Open xh931076284 opened 8 years ago
I took a quick look at our Java iterator API, it looks to me that the only overhead we do over the C++ work is doing a memcpy of the Key and the Value when accessing them.
The ideal optimization would be to eliminate this memcpy intearly and pass the Slice directly. but as a starting point we could cache the key and value the first time we access them. Instead of doing memcpy on every key() and value() call.
I have very little experience with Java, @adamretter .. do you know how we can achive that ?

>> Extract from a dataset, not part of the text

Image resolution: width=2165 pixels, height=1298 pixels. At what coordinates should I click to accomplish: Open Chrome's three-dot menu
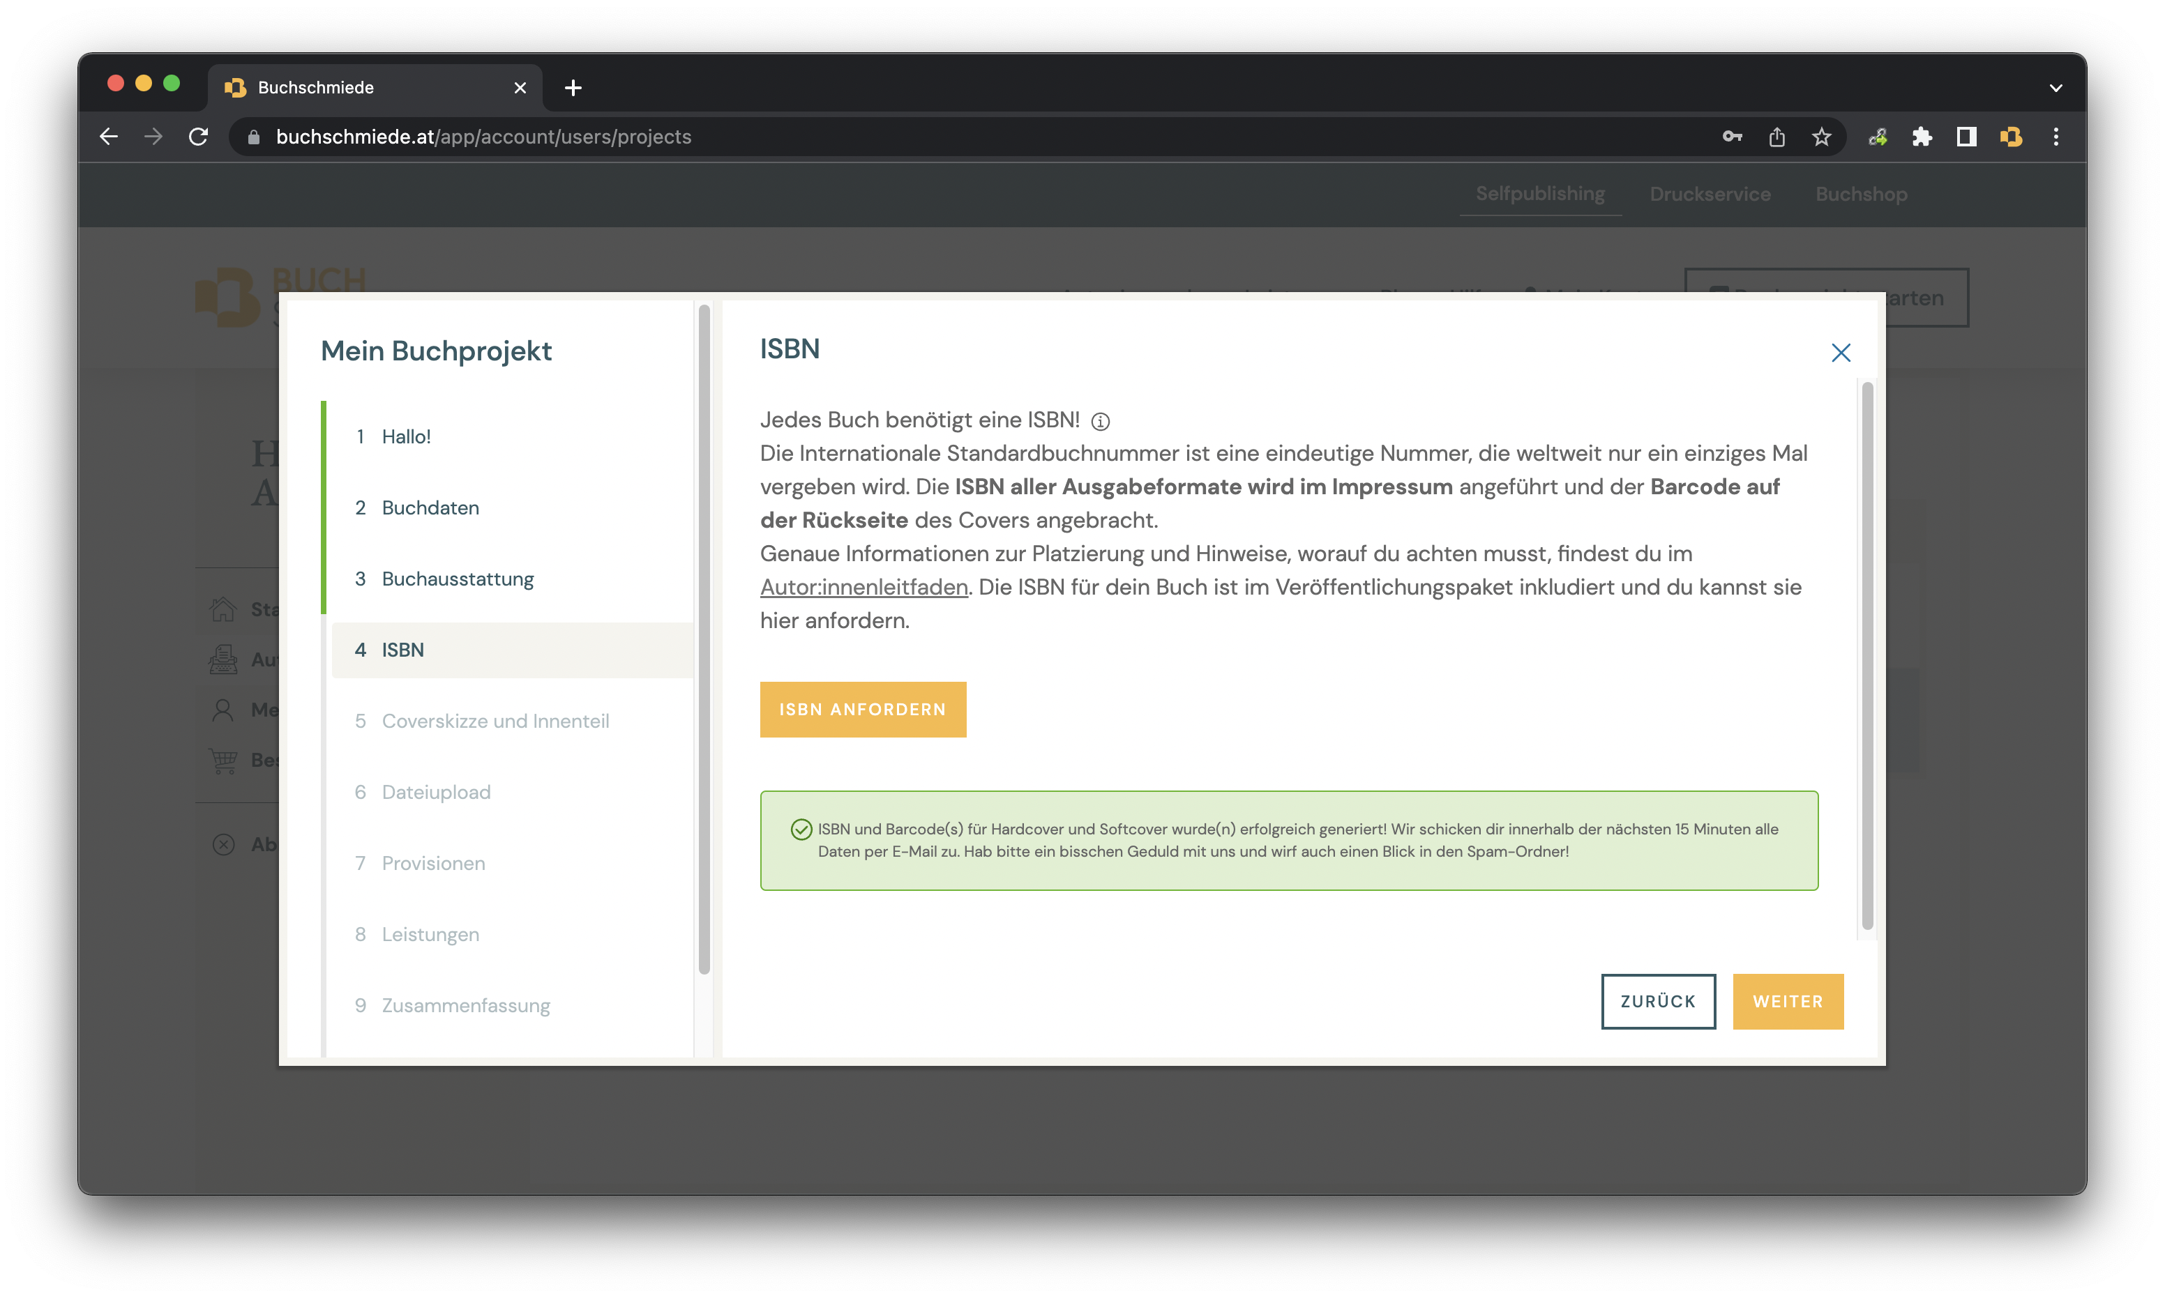2056,136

This is the code that I am talking about Key memcpy overhead : https://github.com/facebook/rocksdb/blob/master/java/rocksjni/iterator.cc#L121-L126
Value memcpy overhead : https://github.com/facebook/rocksdb/blob/master/java/rocksjni/iterator.cc#L137-L143
@IslamAbdelRahman Hi yes, we have been talking about adding in some zero-copy stuff (or reducing copies) to the Java API in a few threads now, see the following for reference:
https://github.com/facebook/rocksdb/pull/1247#issuecomment-238017960 https://github.com/facebook/rocksdb/issues/1227 https://github.com/facebook/rocksdb/issues/1251
There are a few things that should be explored here including Direct Byte Buffers (and perhaps even pooling them as they have higher allocation/deallocation costs and/or reusing the same ones within a single iterator instance).
What we would really need first is a good way of benchmarking this, so we can be certain we are increasing performance.
In addition we could also consider the cost of the Java/C++ boundary transition which is not very cheap when you do a lot of them (just like with an iterator), we can explore things like JNI Critical perhaps for this.
I do have some time left to work on RocksDB, so I would be happy to look into this in the near future if @yhchiang agrees?
The JNI code is very clean and readable, so new API can be easily added:
Closing this via automation due to lack of activity. If discussion is still needed here, please re-open or create a new/updated issue.
In traversing DB using Iterator API , it show significant difference between c++ API and Java API. Why?